Exercise data
--- START ---

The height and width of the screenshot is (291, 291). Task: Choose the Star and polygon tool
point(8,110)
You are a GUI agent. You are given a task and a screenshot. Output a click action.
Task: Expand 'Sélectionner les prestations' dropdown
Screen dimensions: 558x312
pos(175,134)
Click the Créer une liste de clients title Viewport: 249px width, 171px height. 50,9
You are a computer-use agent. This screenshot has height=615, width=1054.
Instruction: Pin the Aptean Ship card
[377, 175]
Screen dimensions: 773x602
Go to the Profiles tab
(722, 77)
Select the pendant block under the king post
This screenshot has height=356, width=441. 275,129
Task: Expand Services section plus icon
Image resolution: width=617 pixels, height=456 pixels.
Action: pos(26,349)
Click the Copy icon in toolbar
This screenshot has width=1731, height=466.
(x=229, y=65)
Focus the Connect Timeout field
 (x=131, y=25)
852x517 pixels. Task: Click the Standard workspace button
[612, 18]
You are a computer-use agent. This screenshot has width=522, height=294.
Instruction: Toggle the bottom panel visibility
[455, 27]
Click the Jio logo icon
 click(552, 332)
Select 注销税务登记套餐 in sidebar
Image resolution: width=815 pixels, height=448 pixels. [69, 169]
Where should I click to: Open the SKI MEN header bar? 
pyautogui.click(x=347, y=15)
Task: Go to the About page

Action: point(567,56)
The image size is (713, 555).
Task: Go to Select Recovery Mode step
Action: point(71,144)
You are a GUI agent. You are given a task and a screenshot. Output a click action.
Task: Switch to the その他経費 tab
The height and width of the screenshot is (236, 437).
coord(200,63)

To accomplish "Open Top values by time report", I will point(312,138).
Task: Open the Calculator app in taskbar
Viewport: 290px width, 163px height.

--- END ---

Task directions
The lines wanted are those from the one containing "Task: Expand 'Sélectionner" through the last line of the listing above. Repeat them exactly.

Solution to the exercise
Task: Expand 'Sélectionner les prestations' dropdown
Screen dimensions: 558x312
pos(175,134)
Click the Créer une liste de clients title Viewport: 249px width, 171px height. 50,9
You are a computer-use agent. This screenshot has height=615, width=1054.
Instruction: Pin the Aptean Ship card
[377, 175]
Screen dimensions: 773x602
Go to the Profiles tab
(722, 77)
Select the pendant block under the king post
This screenshot has height=356, width=441. 275,129
Task: Expand Services section plus icon
Image resolution: width=617 pixels, height=456 pixels.
Action: pos(26,349)
Click the Copy icon in toolbar
This screenshot has width=1731, height=466.
(x=229, y=65)
Focus the Connect Timeout field
 (x=131, y=25)
852x517 pixels. Task: Click the Standard workspace button
[612, 18]
You are a computer-use agent. This screenshot has width=522, height=294.
Instruction: Toggle the bottom panel visibility
[455, 27]
Click the Jio logo icon
 click(552, 332)
Select 注销税务登记套餐 in sidebar
Image resolution: width=815 pixels, height=448 pixels. [69, 169]
Where should I click to: Open the SKI MEN header bar? 
pyautogui.click(x=347, y=15)
Task: Go to the About page

Action: point(567,56)
The image size is (713, 555).
Task: Go to Select Recovery Mode step
Action: point(71,144)
You are a GUI agent. You are given a task and a screenshot. Output a click action.
Task: Switch to the その他経費 tab
The height and width of the screenshot is (236, 437).
coord(200,63)

To accomplish "Open Top values by time report", I will point(312,138).
Task: Open the Calculator app in taskbar
Viewport: 290px width, 163px height.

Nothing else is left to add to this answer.